Work instructions: Can you edit the entries below so that every "Instruction" becomes "Request" and nothing else changes?

Source data:
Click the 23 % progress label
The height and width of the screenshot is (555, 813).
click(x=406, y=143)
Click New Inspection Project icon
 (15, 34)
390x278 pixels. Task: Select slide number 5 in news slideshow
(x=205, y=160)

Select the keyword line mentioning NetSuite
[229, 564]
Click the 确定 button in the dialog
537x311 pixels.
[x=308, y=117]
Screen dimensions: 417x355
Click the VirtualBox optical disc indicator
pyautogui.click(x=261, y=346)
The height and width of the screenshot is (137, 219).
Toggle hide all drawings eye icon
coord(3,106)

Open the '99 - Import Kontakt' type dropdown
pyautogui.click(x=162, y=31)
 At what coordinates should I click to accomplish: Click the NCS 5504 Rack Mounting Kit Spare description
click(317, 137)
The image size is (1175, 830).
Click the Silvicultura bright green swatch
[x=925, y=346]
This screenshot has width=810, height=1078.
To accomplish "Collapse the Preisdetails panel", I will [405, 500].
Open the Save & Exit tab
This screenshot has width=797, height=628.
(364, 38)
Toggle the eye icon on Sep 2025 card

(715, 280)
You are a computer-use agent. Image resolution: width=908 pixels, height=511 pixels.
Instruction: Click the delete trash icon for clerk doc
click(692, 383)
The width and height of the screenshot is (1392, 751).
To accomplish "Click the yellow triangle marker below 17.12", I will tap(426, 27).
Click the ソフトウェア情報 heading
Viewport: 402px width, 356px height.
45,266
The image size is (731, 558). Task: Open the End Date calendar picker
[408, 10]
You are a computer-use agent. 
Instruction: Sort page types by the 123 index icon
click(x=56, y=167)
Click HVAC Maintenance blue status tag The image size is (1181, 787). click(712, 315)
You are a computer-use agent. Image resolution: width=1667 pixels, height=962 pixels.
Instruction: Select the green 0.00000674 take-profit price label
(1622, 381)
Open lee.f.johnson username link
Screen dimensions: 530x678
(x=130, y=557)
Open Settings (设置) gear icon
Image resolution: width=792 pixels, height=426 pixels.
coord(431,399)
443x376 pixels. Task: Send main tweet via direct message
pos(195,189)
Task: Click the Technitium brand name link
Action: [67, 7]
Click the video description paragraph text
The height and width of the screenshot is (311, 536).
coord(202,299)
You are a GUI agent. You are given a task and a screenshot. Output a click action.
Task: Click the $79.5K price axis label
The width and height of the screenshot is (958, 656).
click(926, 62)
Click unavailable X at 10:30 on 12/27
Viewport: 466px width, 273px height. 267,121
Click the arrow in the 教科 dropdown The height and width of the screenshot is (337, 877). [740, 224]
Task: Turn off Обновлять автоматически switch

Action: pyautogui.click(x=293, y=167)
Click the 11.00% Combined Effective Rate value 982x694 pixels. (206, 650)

Expected answer:
Click the 23 % progress label
The height and width of the screenshot is (555, 813).
click(x=406, y=143)
Click New Inspection Project icon
 (15, 34)
390x278 pixels. Task: Select slide number 5 in news slideshow
(x=205, y=160)

Select the keyword line mentioning NetSuite
[229, 564]
Click the 确定 button in the dialog
537x311 pixels.
[x=308, y=117]
Screen dimensions: 417x355
Click the VirtualBox optical disc indicator
pyautogui.click(x=261, y=346)
The height and width of the screenshot is (137, 219).
Toggle hide all drawings eye icon
coord(3,106)

Open the '99 - Import Kontakt' type dropdown
pyautogui.click(x=162, y=31)
 At what coordinates should I click to accomplish: Click the NCS 5504 Rack Mounting Kit Spare description
click(317, 137)
The image size is (1175, 830).
Click the Silvicultura bright green swatch
[x=925, y=346]
This screenshot has width=810, height=1078.
To accomplish "Collapse the Preisdetails panel", I will [405, 500].
Open the Save & Exit tab
This screenshot has width=797, height=628.
(364, 38)
Toggle the eye icon on Sep 2025 card

(715, 280)
You are a computer-use agent. Image resolution: width=908 pixels, height=511 pixels.
Request: Click the delete trash icon for clerk doc
click(692, 383)
The width and height of the screenshot is (1392, 751).
To accomplish "Click the yellow triangle marker below 17.12", I will tap(426, 27).
Click the ソフトウェア情報 heading
Viewport: 402px width, 356px height.
45,266
The image size is (731, 558). Task: Open the End Date calendar picker
[408, 10]
You are a computer-use agent. 
Request: Sort page types by the 123 index icon
click(x=56, y=167)
Click HVAC Maintenance blue status tag The image size is (1181, 787). click(712, 315)
You are a computer-use agent. Image resolution: width=1667 pixels, height=962 pixels.
Request: Select the green 0.00000674 take-profit price label
(1622, 381)
Open lee.f.johnson username link
Screen dimensions: 530x678
(x=130, y=557)
Open Settings (设置) gear icon
Image resolution: width=792 pixels, height=426 pixels.
coord(431,399)
443x376 pixels. Task: Send main tweet via direct message
pos(195,189)
Task: Click the Technitium brand name link
Action: [67, 7]
Click the video description paragraph text
The height and width of the screenshot is (311, 536).
coord(202,299)
You are a GUI agent. You are given a task and a screenshot. Output a click action.
Task: Click the $79.5K price axis label
The width and height of the screenshot is (958, 656).
click(926, 62)
Click unavailable X at 10:30 on 12/27
Viewport: 466px width, 273px height. 267,121
Click the arrow in the 教科 dropdown The height and width of the screenshot is (337, 877). [740, 224]
Task: Turn off Обновлять автоматически switch

Action: pyautogui.click(x=293, y=167)
Click the 11.00% Combined Effective Rate value 982x694 pixels. (206, 650)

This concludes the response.